W 22: Best Practices for Pregnancy Outcome Monitoring in the Post Marketing Environment
Merck & Co., Inc. United States
Drug and vaccine development generally excludes enrollment of women who are or may become pregnant during clinical trials. This review describes best practices for initiation, execution, and closure of pregnancy registries to detect safety signals of important pregnancy related adverse effects.
Pregnancy registries are voluntary, enhanced post-marketing surveillance programs that collect health information on women who take prescription medicines or vaccines during pregnancy, and are used to inform product safety. The analysis of cumulative outcome data is provided through annual reports.
A pregnancy registry may be implemented when mandated by a health authority, the product is used widely by women of reproductive age or existing data suggest a potential for harm.

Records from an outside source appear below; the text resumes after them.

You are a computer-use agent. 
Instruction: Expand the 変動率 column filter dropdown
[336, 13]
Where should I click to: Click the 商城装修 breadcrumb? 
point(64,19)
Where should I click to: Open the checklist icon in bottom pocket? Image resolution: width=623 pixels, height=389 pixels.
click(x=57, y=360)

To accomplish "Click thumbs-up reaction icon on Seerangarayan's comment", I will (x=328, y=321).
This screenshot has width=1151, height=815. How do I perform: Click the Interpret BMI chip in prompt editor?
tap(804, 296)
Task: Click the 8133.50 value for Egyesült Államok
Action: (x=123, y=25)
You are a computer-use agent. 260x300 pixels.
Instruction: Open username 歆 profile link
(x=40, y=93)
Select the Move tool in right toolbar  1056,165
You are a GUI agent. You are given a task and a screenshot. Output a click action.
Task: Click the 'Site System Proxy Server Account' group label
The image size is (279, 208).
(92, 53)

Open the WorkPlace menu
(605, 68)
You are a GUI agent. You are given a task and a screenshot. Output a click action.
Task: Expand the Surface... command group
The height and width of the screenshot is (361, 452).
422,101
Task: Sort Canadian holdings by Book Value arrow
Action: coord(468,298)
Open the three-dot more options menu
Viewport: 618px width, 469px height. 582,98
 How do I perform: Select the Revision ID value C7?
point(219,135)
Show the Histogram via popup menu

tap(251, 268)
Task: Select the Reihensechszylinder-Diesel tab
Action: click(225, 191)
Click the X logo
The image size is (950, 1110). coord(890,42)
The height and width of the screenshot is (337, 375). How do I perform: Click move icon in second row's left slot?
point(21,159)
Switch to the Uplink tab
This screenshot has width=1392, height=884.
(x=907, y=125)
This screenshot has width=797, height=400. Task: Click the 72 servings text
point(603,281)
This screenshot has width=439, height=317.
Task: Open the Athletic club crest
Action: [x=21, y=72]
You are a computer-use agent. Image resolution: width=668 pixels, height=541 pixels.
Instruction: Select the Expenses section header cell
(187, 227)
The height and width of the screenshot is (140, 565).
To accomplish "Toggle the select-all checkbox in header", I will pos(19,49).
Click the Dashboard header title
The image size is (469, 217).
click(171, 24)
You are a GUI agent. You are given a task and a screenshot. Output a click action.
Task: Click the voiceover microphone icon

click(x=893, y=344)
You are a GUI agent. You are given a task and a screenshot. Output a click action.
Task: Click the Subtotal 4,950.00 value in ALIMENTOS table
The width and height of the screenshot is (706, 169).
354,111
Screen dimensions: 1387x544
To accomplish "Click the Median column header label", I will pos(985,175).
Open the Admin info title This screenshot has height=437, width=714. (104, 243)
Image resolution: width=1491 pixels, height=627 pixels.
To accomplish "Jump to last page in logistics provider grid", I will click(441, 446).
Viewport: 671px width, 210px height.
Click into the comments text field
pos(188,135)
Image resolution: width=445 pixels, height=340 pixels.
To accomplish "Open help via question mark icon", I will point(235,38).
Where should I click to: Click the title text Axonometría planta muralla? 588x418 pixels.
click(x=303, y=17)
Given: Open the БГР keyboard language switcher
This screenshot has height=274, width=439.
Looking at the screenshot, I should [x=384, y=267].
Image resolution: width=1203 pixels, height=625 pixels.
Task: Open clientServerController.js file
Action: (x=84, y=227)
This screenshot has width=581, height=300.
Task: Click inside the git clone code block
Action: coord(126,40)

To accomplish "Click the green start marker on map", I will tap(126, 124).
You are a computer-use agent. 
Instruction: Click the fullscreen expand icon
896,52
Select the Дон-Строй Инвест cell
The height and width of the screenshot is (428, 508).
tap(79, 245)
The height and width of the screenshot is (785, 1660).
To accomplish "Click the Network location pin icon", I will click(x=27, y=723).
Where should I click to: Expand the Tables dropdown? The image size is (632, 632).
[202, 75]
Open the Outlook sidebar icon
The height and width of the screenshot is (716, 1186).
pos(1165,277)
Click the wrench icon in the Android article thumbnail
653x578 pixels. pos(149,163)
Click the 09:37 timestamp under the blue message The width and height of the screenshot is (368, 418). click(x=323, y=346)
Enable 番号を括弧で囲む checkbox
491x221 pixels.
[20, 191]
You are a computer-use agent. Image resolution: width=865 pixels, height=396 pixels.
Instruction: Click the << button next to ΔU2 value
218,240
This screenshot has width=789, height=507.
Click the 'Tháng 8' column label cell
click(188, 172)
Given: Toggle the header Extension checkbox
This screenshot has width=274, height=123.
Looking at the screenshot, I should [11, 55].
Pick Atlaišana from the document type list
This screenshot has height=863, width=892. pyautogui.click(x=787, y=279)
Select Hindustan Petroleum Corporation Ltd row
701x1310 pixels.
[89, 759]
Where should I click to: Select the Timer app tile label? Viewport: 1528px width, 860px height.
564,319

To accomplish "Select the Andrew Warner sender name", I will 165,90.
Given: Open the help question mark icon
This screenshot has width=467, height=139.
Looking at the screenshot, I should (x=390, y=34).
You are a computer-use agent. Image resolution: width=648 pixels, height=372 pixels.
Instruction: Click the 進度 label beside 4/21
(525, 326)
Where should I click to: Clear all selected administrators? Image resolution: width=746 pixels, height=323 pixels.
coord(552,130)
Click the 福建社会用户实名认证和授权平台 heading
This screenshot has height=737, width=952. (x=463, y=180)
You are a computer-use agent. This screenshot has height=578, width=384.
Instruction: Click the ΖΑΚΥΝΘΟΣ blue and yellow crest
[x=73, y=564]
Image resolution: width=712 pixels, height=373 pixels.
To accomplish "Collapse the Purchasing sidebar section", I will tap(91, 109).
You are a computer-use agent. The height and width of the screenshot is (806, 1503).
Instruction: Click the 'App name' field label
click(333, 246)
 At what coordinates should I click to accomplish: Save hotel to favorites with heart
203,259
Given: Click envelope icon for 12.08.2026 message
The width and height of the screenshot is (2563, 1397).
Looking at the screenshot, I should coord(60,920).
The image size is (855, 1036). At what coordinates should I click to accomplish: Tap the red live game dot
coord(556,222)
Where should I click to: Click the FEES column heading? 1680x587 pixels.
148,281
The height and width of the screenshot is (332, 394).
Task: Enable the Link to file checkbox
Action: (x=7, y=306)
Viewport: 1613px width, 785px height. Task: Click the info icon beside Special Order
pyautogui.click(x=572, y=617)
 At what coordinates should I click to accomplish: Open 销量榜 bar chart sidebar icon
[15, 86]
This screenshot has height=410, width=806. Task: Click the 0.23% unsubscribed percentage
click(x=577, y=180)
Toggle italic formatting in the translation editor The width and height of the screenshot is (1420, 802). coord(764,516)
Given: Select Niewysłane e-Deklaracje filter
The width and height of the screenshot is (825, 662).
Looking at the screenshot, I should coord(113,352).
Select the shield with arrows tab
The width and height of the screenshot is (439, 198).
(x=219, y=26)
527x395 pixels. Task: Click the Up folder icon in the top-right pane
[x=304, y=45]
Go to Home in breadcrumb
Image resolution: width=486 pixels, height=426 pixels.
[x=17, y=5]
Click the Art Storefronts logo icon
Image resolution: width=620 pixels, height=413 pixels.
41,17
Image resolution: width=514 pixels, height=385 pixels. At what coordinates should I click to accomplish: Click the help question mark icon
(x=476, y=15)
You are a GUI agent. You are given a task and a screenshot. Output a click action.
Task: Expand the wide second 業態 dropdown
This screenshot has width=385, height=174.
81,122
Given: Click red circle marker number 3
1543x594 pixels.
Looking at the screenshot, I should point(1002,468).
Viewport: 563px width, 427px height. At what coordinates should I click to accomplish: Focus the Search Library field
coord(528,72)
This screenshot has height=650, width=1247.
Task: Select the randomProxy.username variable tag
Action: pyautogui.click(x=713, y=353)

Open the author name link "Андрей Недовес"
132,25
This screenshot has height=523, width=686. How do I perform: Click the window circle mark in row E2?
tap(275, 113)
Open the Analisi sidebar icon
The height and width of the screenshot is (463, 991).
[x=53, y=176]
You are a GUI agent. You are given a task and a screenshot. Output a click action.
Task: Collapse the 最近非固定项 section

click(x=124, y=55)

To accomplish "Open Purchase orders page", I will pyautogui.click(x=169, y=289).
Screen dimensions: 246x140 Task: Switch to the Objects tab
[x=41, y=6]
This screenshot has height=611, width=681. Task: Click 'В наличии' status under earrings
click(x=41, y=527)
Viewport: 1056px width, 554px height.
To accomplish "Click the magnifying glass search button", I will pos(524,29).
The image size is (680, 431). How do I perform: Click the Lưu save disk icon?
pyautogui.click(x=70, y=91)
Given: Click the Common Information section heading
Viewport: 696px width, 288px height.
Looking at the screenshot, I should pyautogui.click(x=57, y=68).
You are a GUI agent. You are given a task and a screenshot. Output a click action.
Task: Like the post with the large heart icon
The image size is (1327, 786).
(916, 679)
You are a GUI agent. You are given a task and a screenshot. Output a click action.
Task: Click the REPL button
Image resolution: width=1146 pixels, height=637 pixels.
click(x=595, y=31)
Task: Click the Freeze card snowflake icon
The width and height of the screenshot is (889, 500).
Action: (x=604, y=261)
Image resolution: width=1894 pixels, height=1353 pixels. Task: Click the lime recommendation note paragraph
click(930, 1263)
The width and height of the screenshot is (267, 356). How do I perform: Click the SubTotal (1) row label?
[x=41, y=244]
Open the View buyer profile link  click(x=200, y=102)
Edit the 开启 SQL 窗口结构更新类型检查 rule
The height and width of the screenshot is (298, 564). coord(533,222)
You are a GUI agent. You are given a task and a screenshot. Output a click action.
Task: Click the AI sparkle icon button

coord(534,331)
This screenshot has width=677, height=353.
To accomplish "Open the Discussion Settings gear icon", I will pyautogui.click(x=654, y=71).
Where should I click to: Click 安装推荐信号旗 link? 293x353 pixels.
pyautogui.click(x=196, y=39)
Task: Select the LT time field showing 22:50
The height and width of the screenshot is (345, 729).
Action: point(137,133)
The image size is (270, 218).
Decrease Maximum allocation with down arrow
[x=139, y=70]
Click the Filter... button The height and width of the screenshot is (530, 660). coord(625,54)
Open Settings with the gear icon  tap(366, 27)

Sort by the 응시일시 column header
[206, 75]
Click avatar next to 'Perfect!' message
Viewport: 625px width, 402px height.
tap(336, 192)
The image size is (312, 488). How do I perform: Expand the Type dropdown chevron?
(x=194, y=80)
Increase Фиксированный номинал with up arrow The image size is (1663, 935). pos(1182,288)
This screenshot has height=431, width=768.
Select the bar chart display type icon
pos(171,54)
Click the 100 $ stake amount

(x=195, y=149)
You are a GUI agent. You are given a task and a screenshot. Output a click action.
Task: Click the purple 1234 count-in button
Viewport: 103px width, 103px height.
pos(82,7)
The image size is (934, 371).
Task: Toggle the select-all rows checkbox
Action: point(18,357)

Pregnancy registries provide a structured approach to collect data on safety in a patient population that is exposed to prescription drugs (or vaccines) during pregnancy. Precise methods of registry enrollment and data collection are critical to ensure that complete and accurate data is obtained for analysis. Enrollment of a patient is voluntary and requires: identification of a healthcare provider (HCP); a unique patient identifier; and a documented drug (or vaccine) exposure during pregnancy. A patient or provider may decline to participate in a registry at any time. Reports are classified as prospective or retrospective. Prospective reports are those received before the outcome of the pregnancy is known; retrospective are those received after the outcome of pregnancy is known. Prospective reports comprise the primary cohort available for rate calculations. Due to inherent reporting bias concerning abnormal pregnancy outcomes, retrospective reports are analyzed separately from prospective reports. Pregnancy outcomes are ascertained from HCPs through questionnaires completed voluntarily at the time of the initial report and at the estimated date of delivery. Enhanced follow-up includes phone calls to HCP’s or patients to obtain pregnancy outcome information. Efforts are made to obtain newborn and pediatric medical records. The cumulative data presented in the annual report is reviewed by a teratologist. FDA Guidelines state that a pregnancy registry should continue until sufficient information has accumulated to meet the scientific objectives of the registry or the feasibility of collecting sufficient information diminishes to unacceptable levels due to: low exposure rates; poor enrollment; or loss to follow-up. Merck collaborates with Health Authorities regarding registry closure.
Merck has a history of managing pregnancy registries with the highest standards of excellence. Over the past 20 years, Merck has established and supported six pregnancy registries, allowing for the collection and analysis of post-marketing data on exposures to specific drugs or vaccines during pregnancy. Post-marketing surveillance relies upon the voluntary reporting by individuals and HCPs and it is often a challenge to collect adequate data. Reports are frequently incomplete and require diligent follow-up to obtain accurate information. Pregnancy registries allow for a more rigorous collection of pregnancy outcomes. Limiting loss to follow up in prospective reports by intensive follow up improves both the quality and quantity of the data. The annual report, with a detailed analysis of pregnancy and fetal outcomes, is provided to HCPs seeking additional information and to share with concerned patients. For example, in the varicella-containing-vaccines and human papillomavirus vaccine registries, the rates of spontaneous abortions and major birth defects were not greater than those in the general population of pregnant women in the absence of vaccine use. The information furnished by pregnancy registries allows the health care provider and patients to make more informed decisions regarding drug/vaccine use during pregnancy. Pregnancy Registry Programs serve an important public health need through the systematic collection and analysis of real world product safety in pregnancy and on fetal outcomes, and helps assure safe use of drugs and vaccines in women of childbearing age.